What is a great deal more, I believe
most unequivocally that Spiritualism comes to spiritualize mankind and
not to materialize spirits. In the very nature of things, an able
business man, conversant with the affairs of the world is better able to
judge of business relations than a spirit removed therefrom, and
granting that a spirit may communicate something valuable, it would do
so through the brain of such a business man, (unconscious perhaps to
him) for his brain is the most sensitive to this phase of thought.
I have seen a man wise in affairs,
ask advice of his spirit mother about the prospective value of stocks and grain. Yet when that blessed spirit
was in mortal garb, she did
not know Michigan Southern from Northern Pacific!

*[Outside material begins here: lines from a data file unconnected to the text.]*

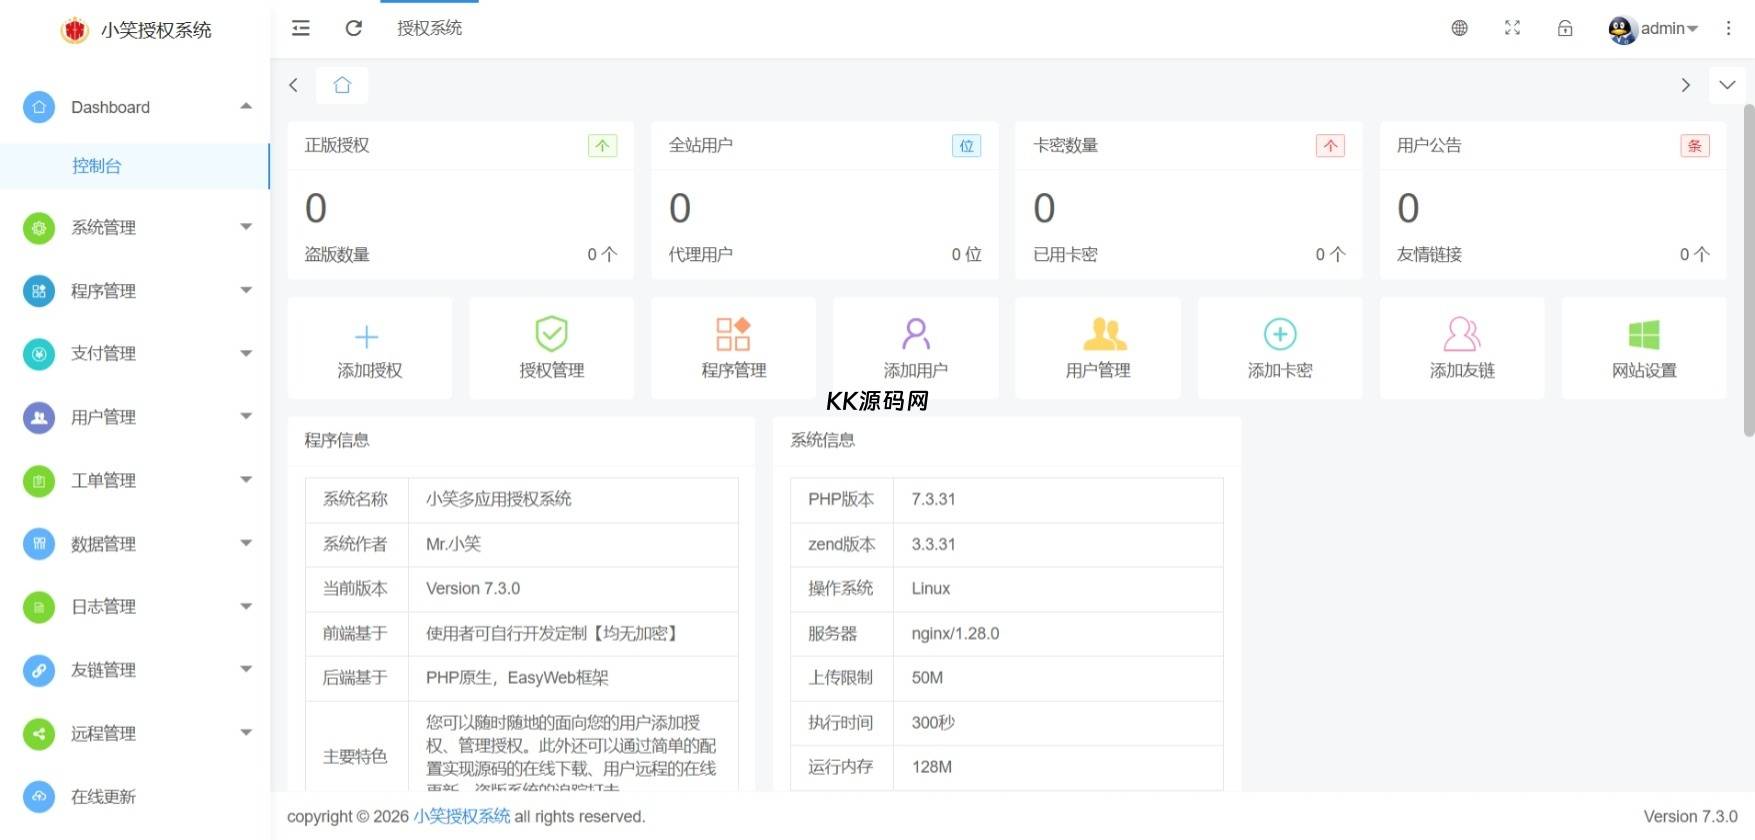Open the admin user dropdown

[1654, 29]
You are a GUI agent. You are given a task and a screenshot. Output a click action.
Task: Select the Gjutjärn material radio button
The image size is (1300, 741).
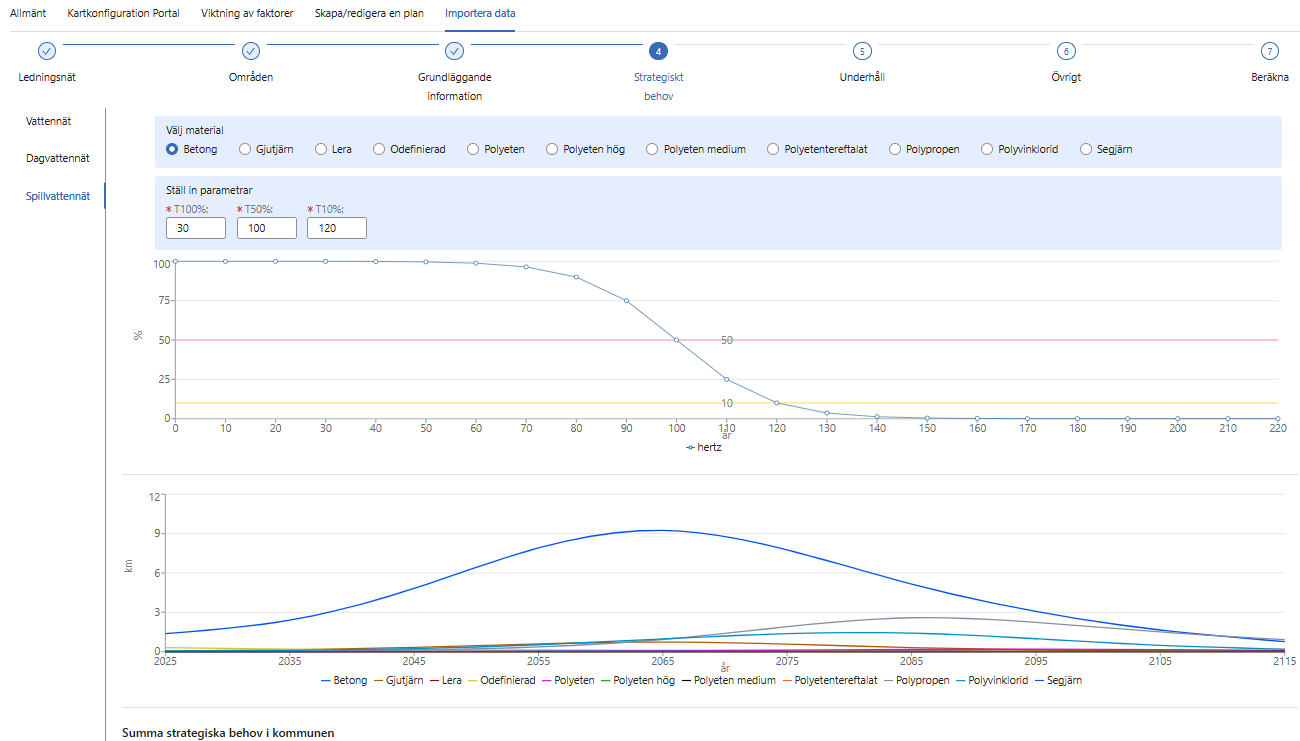point(245,149)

There are instances,
which may be called great occasions, when some spirit friend would right a
wrong, or assist in great need, that there is interference.

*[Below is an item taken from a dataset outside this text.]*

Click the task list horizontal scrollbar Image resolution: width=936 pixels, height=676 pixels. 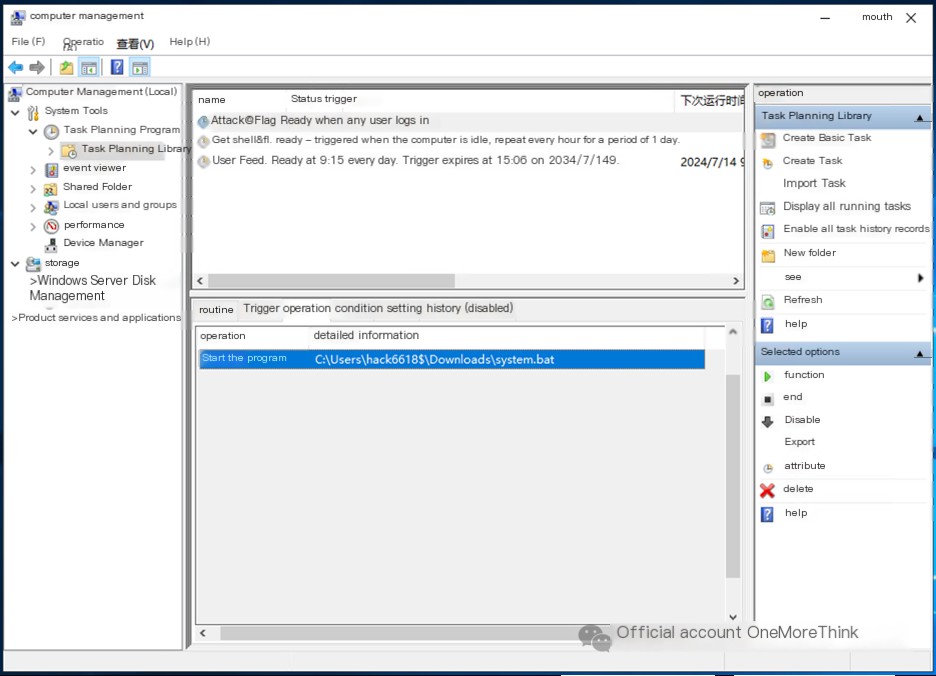coord(330,281)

They, who trusting in this, consult
"business mediums," are certain of disappointment. The spirits who
assist—if they do—are on the most selfish and gross plane, and do
not care whether they are truthful or
not, if the avarice of the medium is satisfied.
I know an "eminent business medium"
who was consulted by members of the Board of Trade. Her "controls" had a
large block of worthless gold mine stock—left with the medium to
sell—which they glowingly recommended to those who consulted her. She readily sold it and received
a third. When one broker
wanted her to advise him what to buy, she would tell him, and the next one she would advise what to sell—and the most
wonderful test—tell him to whom he could sell, and quietly pocketed
commissions on both transactions!
In the home circle, where spirit
friends, intimate, interested and loving, come, the affairs of home life
may be introduced, at times, yet always without dragging the spirits
down to the business of this life, unless they voluntarily enter
therein.
This reliance on spirit advisers
comes from the past superstition that they are infallible. That "a dead man knows more than all the living."
This is a most mistaken
belief, for in many things mortal knowledge is superior, and must so
remain. When you consult spirits on business or detective work, remember
that whoever purports to communicate, you ask them to come down to the
lowest plane, if they are not already there. You go to a phase of spirit life which
must be unreliable, and you pervert every worthy principle uttered by those who
are worthy of consultation.
It is to be regretted that
Spiritualism does not mean more, stand for more, with many professed
Spiritualists. To illustrate: One came to me, one who claimed to be an
"old pioneer Spiritualist," and desired a seance. I replied that my work
was in a different direction, and could not comply with his wishes. He
was persistent, and at last I said: "Well to accommodate you, if it
really is so urgent, if you think the occasion so necessitous, I will do what I can, but first, what is your trouble?"
"Trouble enough!" he exclaimed, "last
night some one stole my hog, and I want to know who did it?"
"Stale your hog, and you come to the
spirits to send them out as detectives?"
"Why not? They can tell me in a minute,
and do a great favor. Strikes me my father would be glad to do this."
"My dear sir," I said, "I know not what
your father might do, but my Spiritualism is too sacred to degrade to
detective service and the police court. I intended giving you the hour for
courtesy; but for this purpose nothing could induce me to give you a single minute."
He went away angrily muttering, "What
is the use of Spiritualism, if it won't help when I've lost that hog."
He was so disgusted that he went over
to the other side like a pendulum, attended church, which he had not done for years, and when he some two
years after died, two orthodox
preachers assisted.
If Spiritualism does not elevate the
mind out of the material plane, if it leaves us leaning on the counsel of
spirits, and satisfied only as we drag them down to our lower level, it is
a failure. The religion it claims to supersede has a lofty ideal which
scorns contact with selfishness and passions.